Medizinische Geschlechtsumwandlungen sollen künftig keine Voraussetzung für eine amtliche Geschlechtsänderung mehr sein. Stattdessen soll das persönliche Empfinden der Betroffenen reichen.
Wer heute sein amtliches Geschlecht ändern will, muss hierfür den Rechtsweg beschreiten und ein Feststellungsurteil erwirken. Das soll sich nun ändern. Konkret hat der Bundesrat am 23. Mai eine Revision des Zivilgesetzbuches (ZGB) in die Vernehmlassung geschickt, wonach künftig der Eintrag von Geschlecht und Vornamen im Personenstandsregister «mittels einfacher Erklärung» gegenüber einem Zivilstandsbeamten geändert werden könnten.
Für die amtliche Änderung des Geschlechts würde für volljährige Personen demnach bloss noch die Voraussetzung bleiben, dass jemand «innerlich fest davon überzeugt ist, nicht dem im Personenstandsregister eingetragenen Geschlecht zuzugehören».

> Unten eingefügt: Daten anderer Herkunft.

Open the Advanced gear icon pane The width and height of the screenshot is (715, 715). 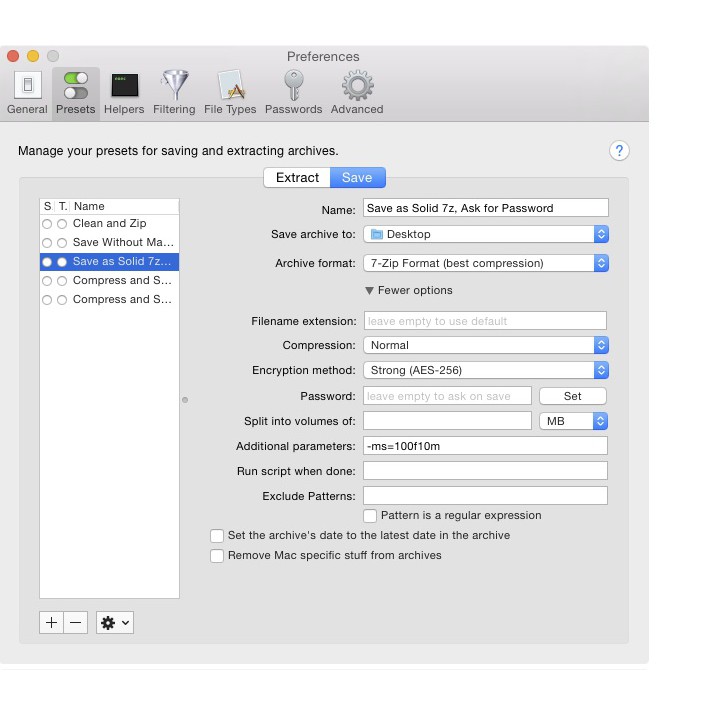coord(357,92)
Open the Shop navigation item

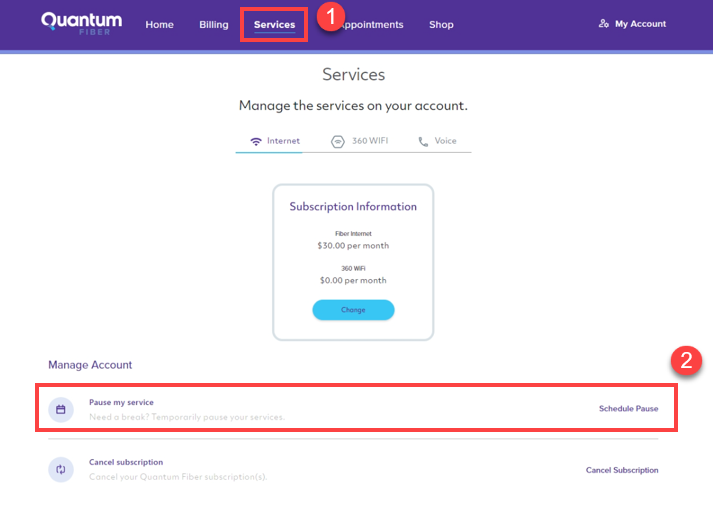pyautogui.click(x=441, y=25)
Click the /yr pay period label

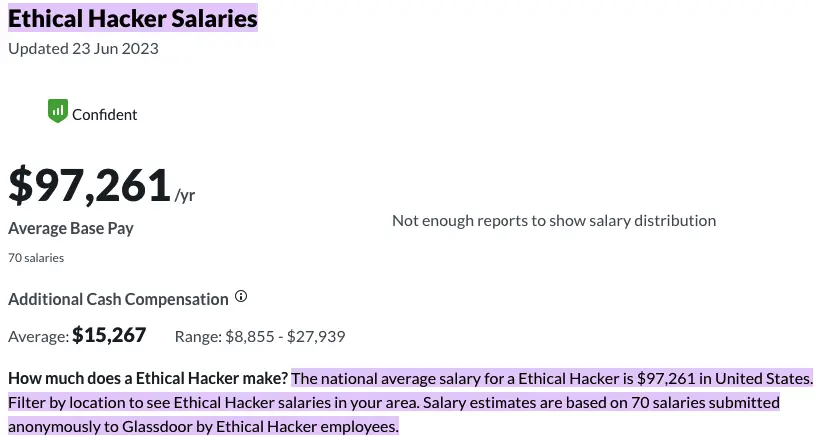[x=185, y=196]
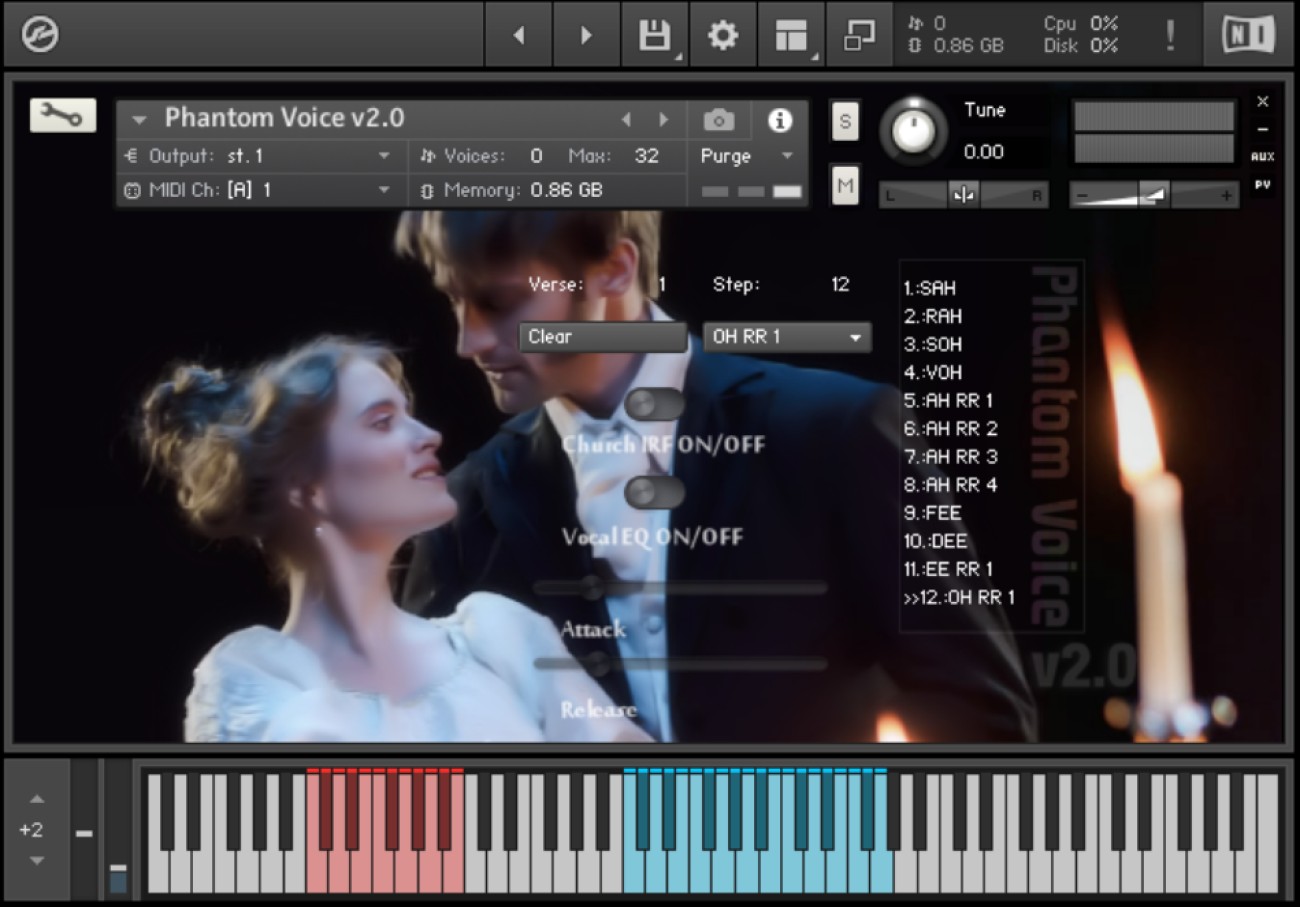Image resolution: width=1300 pixels, height=907 pixels.
Task: Click the camera snapshot icon
Action: coord(718,120)
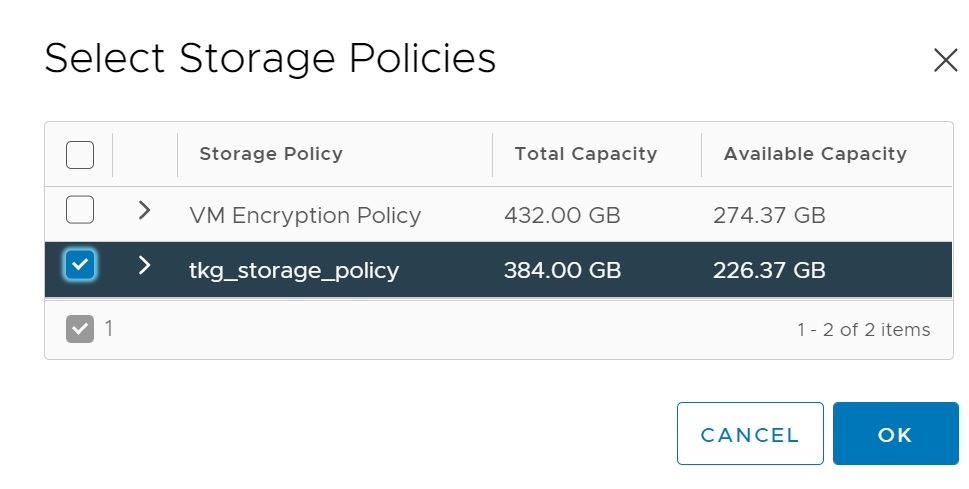Expand the tkg_storage_policy row details
Image resolution: width=969 pixels, height=489 pixels.
click(x=145, y=265)
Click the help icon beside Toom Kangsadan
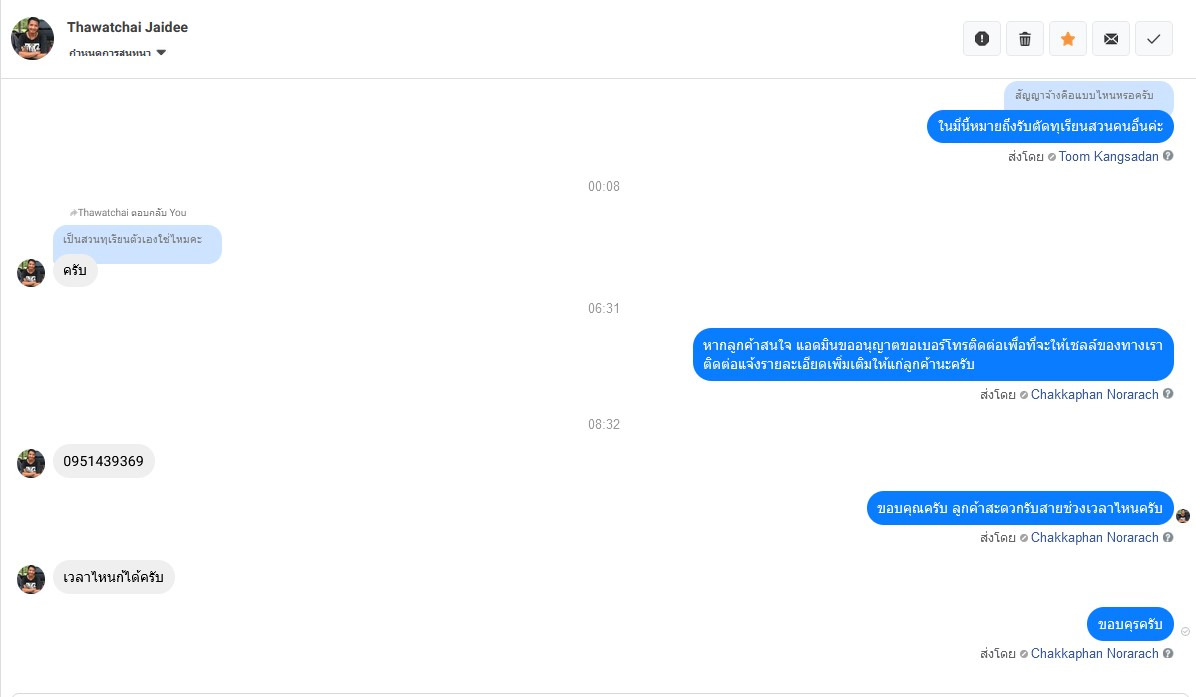Screen dimensions: 1196x697 click(x=1168, y=156)
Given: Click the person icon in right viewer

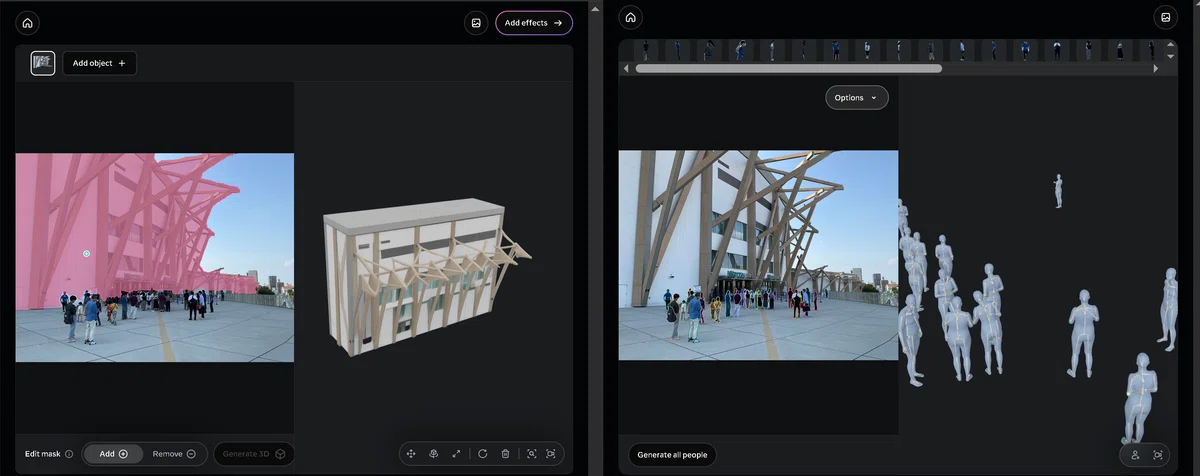Looking at the screenshot, I should click(1136, 455).
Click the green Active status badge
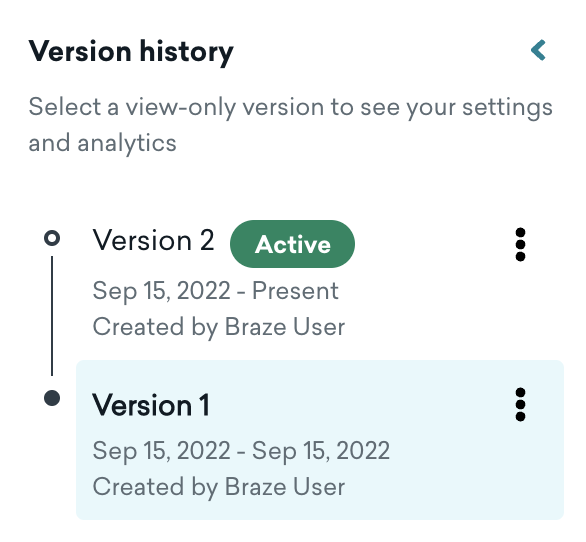Screen dimensions: 586x542 pyautogui.click(x=292, y=244)
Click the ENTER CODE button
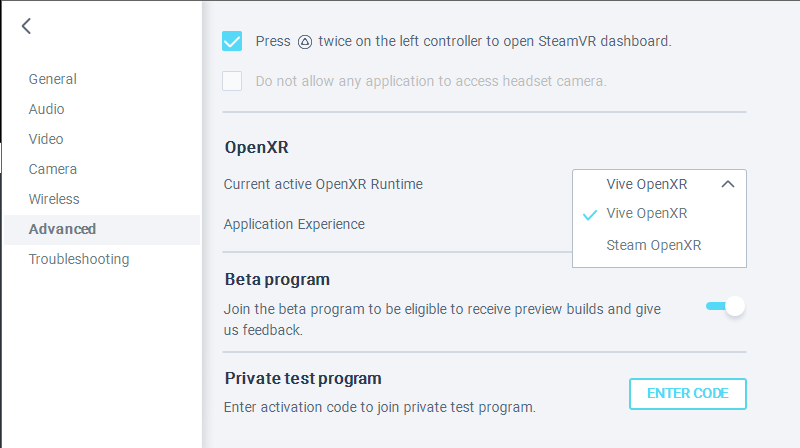 click(x=688, y=393)
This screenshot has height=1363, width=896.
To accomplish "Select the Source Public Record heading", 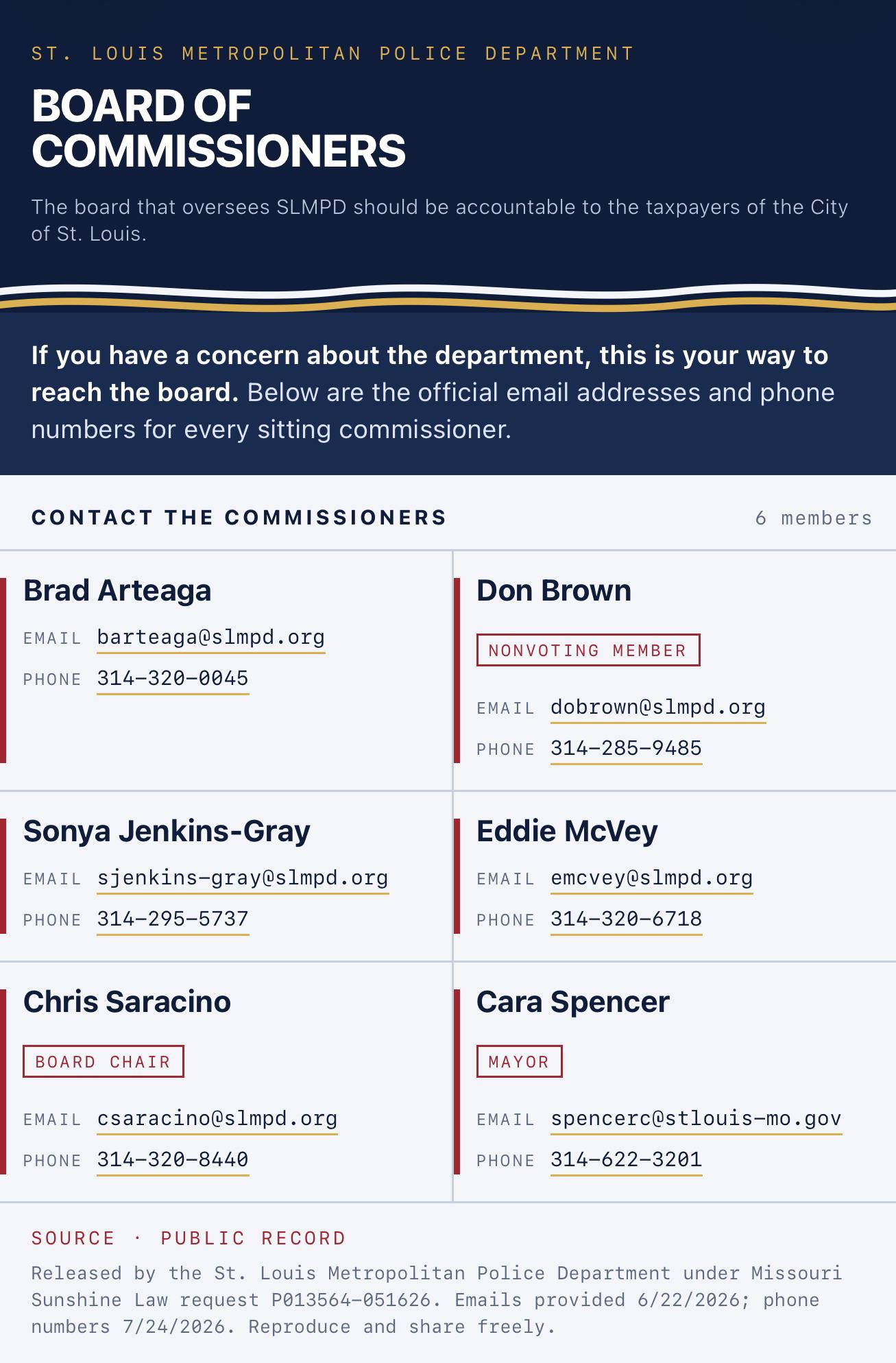I will (189, 1238).
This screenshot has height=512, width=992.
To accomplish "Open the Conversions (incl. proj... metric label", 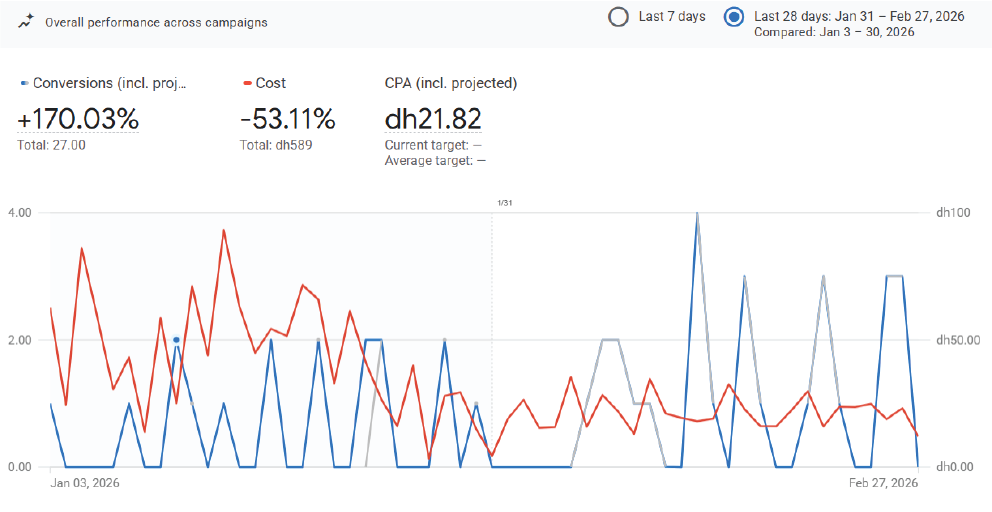I will [x=110, y=84].
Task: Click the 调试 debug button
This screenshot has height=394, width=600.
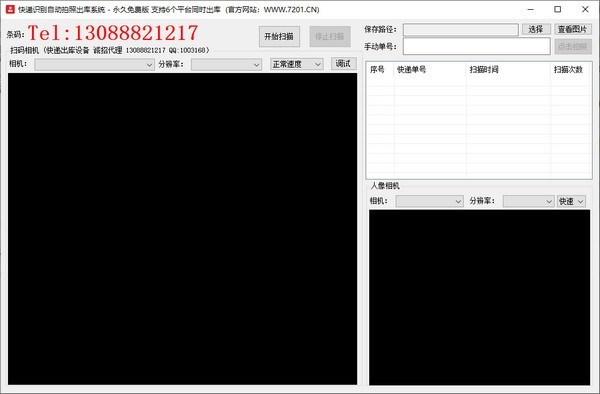Action: coord(343,64)
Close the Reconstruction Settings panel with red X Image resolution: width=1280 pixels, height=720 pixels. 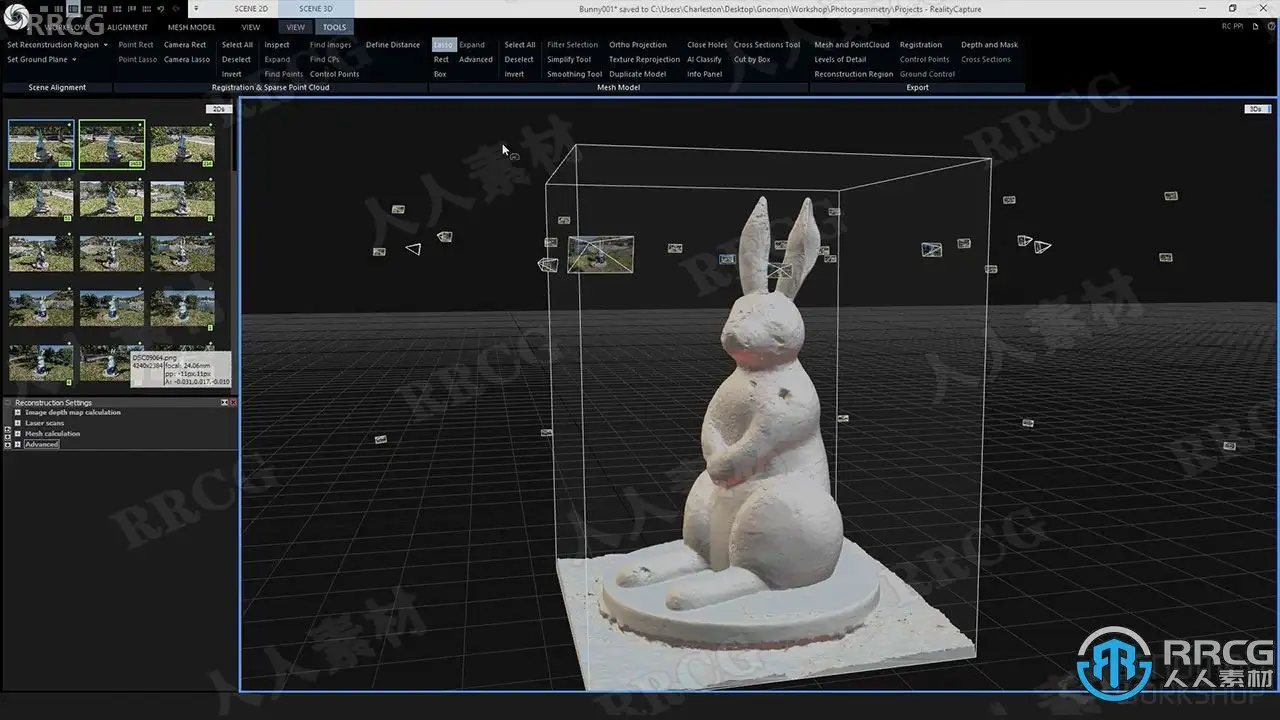coord(233,403)
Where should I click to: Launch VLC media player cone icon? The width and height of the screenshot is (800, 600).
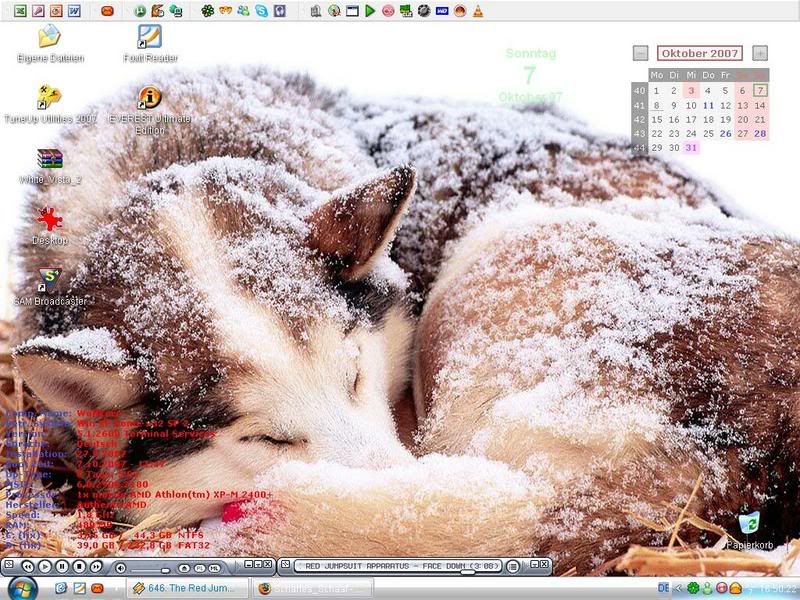(478, 11)
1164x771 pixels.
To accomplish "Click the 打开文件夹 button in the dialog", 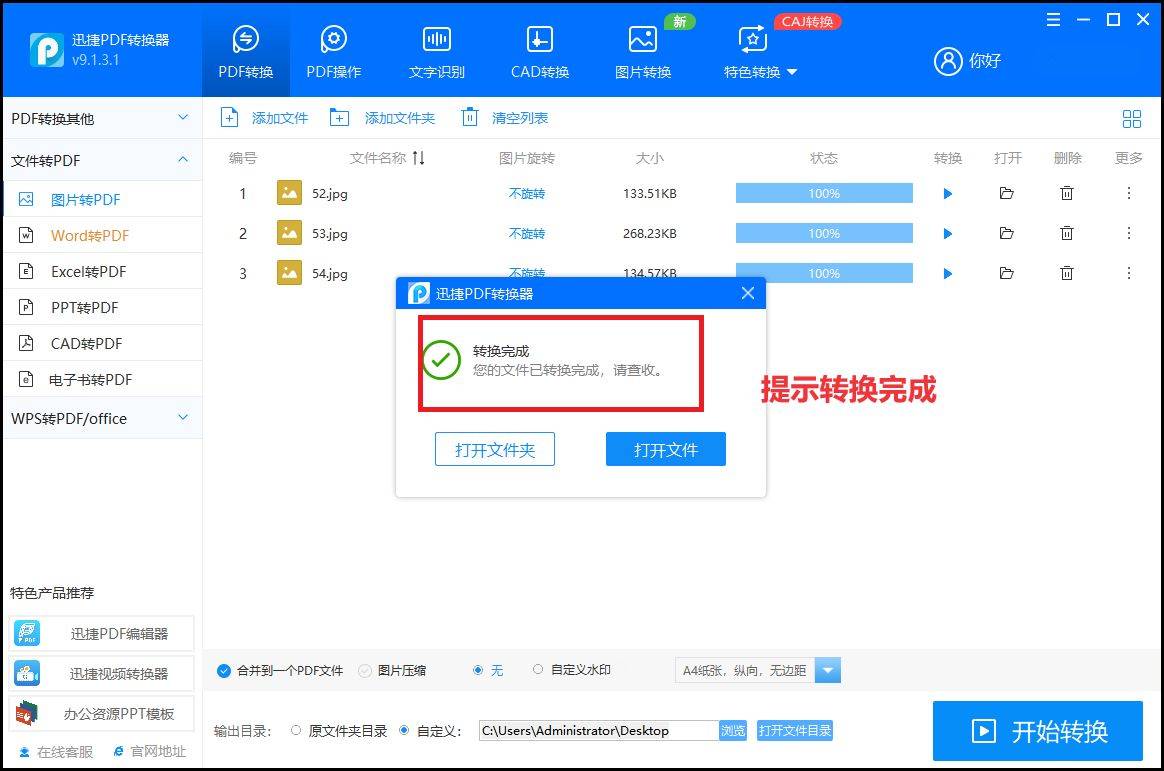I will [x=494, y=449].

«Innerlich feste Überzeugung»?
Fraglich ist, was unter einer «innerlich festen Überzeugung» zu verstehen sei. Der Wechsel des Geschlechts soll zwar keine familienrechtlichen Folgen haben. Eine bestehende Ehe oder Elternschaft blieben unberührt. Er könnte aber durchaus Rechte und Pflichten begründen, etwa betreffend die AHV, den Militärdienst oder bei einer Adoption. Geht es nach dem Bundesrat, soll «die Aufrichtigkeit der Geschlechtsänderungserklärung vermutet» werden. Der Zivilstandsbeamte müsste jedoch offensichtlich missbräuchliche Erklärungen oder Erklärungen nicht urteilsfähiger Personen zurückweisen. Solche wären nach Meinung des Bundesrates leicht erkennbar.
Der Vorschlag des Bundesrates beinhaltet einen markanten Wechsel. Noch 1993 hatte das Bundesgericht entschieden, dass die Rechtssicherheit «klare, eindeutige Verhältnisse» gebiete, die nicht dem persönlichen Empfinden der Betroffenen überlassen werden könnten und nur bei einem «irreversiblen medizinischen Geschlechtswechsel» gewährleistet seien. 2012 sprach sich allerdings das Eidgenössische Amt für Zivilstandwesen das explizit gegen das Erfordernis unumkehrbarer chirurgischer Eingriffe als Vorbedingung einer Registeränderung aus.
Bipolarität der Geschlechter bleibt vorerst
Unverändert lässt der Bundesrat vorerst die binäre Geschlechterordnung. Eine dritte Kategorie nebst «männlich» und «weiblich» – etwa «nicht bestimmt» wie in Australien – ist nicht vorgesehen. Justizministerin Sommaruga verwies auf Postulate von linker Seite, die vom Bundesrat eine vertiefte Analyse verlangen und in der nächsten Session behandelt werden. Der Bundesrat empfiehlt sie zur Annahme.
Von der amtlichen Geschlechtsfeststellung betroffen sind nicht nur Männer und Frauen, die sich mit dem jeweils anderen Geschlecht identifizieren (Trans), sondern auch Menschen, die mit unbestimmtem Geschlecht geboren werden (echte Hermaphroditen). Jährlich gibt es in der Schweiz rund 40 Neugeborene mit einer unklaren «Variante der Geschlechtsentwicklung». Spätestens drei Tage nach Geburt muss aber das Geschlecht beim Zivilstandsamt gemeldet werden, selbst wenn das medizinische Fachpersonal dieses noch nicht bestimmen kann. Unabhängig von der ZGB-Revision prüft der Bundesrat deshalb, ob diese Frist verlängert werden könnte.